"A Plea Regarding the Christians" and Other Writings Quotes

Quotes

In your Empire, your most Excellent Majesties, different peoples observe different laws and customs; and no-one is hindered by law, or fear of punishment from devotion to his ancestral ways, even if they are ridiculous.

Athenagoras, Opening of the "Plea"

Athenagoras is at once both respectful and conciliatory, yet challenging and argumentative. He is opening his writing by pointing out to the Romans that they do not police their own citizens' beliefs in any way whatsoever, and that people are free to worship and god or goddess they choose. Each ethnic group gives different names to each god and goddess, and all believe in different myths surrounding them; for example, the Athenians believe in Pandrosus' impropriety based solely on the evidence of an opened box. People have rituals, perform sacrifices and worship in any way that they please, yet they are not persecuted, or maligned, by the Romans.

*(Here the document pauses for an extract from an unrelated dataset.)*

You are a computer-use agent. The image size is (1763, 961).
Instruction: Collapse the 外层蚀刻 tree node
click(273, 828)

At once, he is positioning the Romans as unreasonable judges and as hypocrites who are singling out Christians for punishment. Christians are being vilified for their religious beliefs, which is not only unjust but also makes no logical sense at all.

If, indeed, anyone can convict us of wrongdoing, be it trifling, or more serious, we do not beg off punishment, but are prepared to pay the penalty, however cruel and unpitying. But if the accusation goes no farther than a name - and it is clear that up to today the tales about us rest only on popular and uncritical rumor, and not a single Christian has been convicted of wrongdoing - it is your duty, illustrious, kind and most learned Emperors, to relieve us of these calumnies by law.

Athenagoras

Athenagoras is a skilled orator and translates this skill well into text as well. He makes each point logically but also plays to the Romans' sense of their own intelligence by letting them know that anyone who had any intellectual idea about justice would surely agree with the points he is making.

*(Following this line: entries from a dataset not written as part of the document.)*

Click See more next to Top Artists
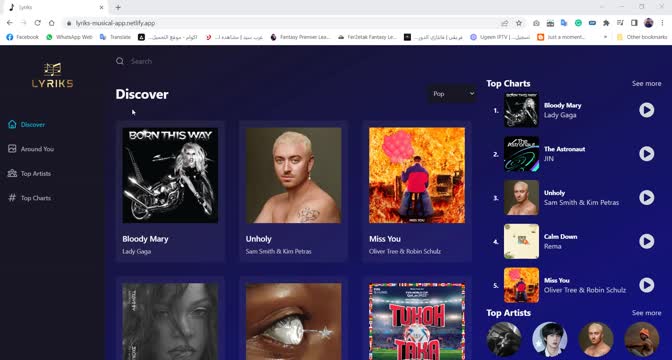Viewport: 672px width, 360px height. pos(646,313)
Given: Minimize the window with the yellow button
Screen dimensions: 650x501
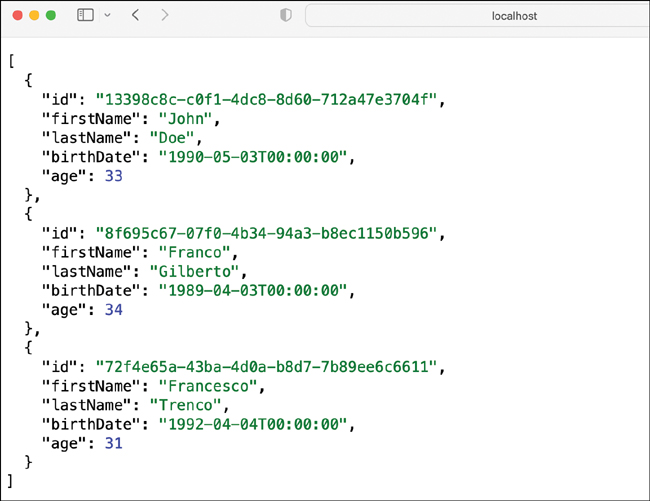Looking at the screenshot, I should pos(33,16).
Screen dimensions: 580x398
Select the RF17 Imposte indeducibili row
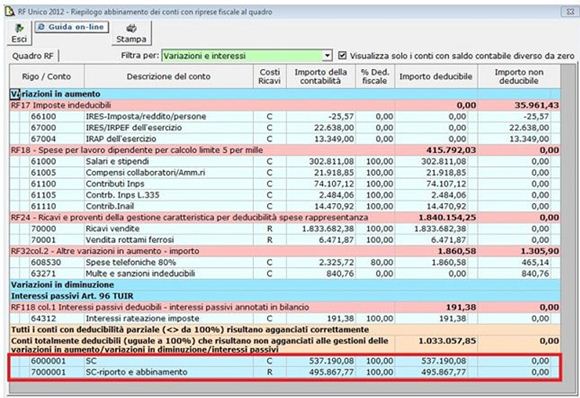(x=285, y=105)
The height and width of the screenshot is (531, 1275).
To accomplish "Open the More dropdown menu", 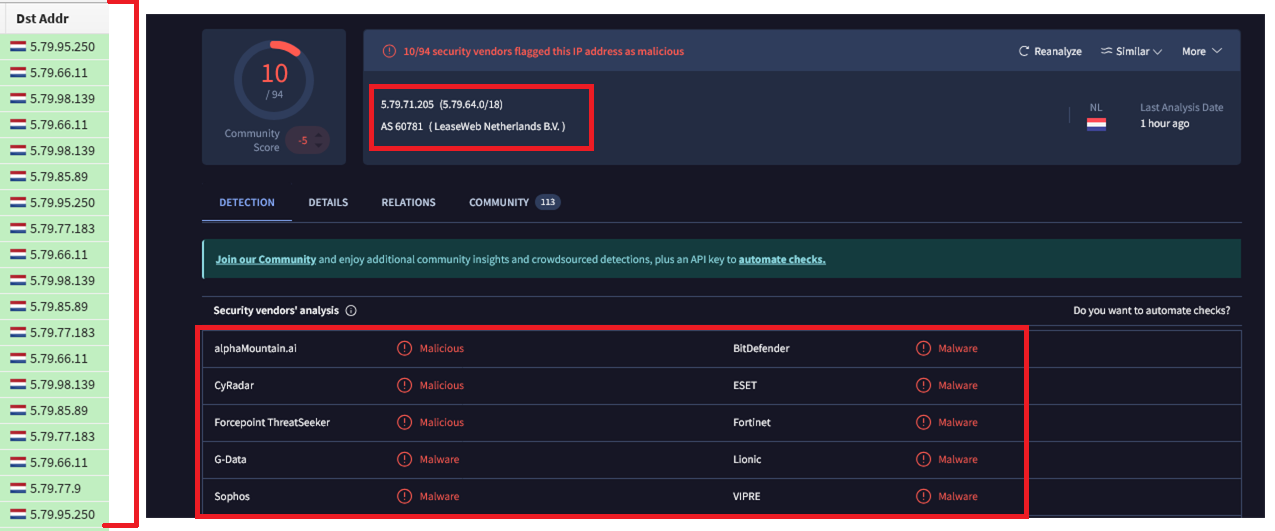I will [x=1201, y=52].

Here, he makes the point that Christians are being accused of wrongdoing merely because they are Christians; they are assumed to have committed acts of wrongdoing because of their religious affiliation or belief. He asks that rather than considering them guilty of something because they are Christians that instead they are held to the same standards of ethics as non-Christians, and as such are only punished from crimes they have actually committed. Since, to his knowledge, no Christian has actually yet committed a crime, there should be no such assumptions made about their criminality. They should be judged like everyone else, on their deeds, rather than on the name of their religion.

This is what Plato says, "To discover the creator, and father of the universe, is difficult, and when you have discovered Him it is impossible to tell everybody about Him." In speaking thus, Plato views God as uncreated, and eternal. And if he recognizes other gods, such as the sun, the moon, and the stars, he recognizes them as eternal.

Athenagoras, quoting Plato.

Athenagoras, known to have been a Plato scholar, is using the philosopher's argument to point out to the Romans that if their gods and goddesses exist, and he is of course prepared to believe that they do, then they were created by God the almighty, and so rather than maligning Christians, the Romans should accept them and respect them for worshipping the one and only creator of the universe. In short, if their gods exist, they were created by the Christians' God, and therefore only exist because the Christian's God created them.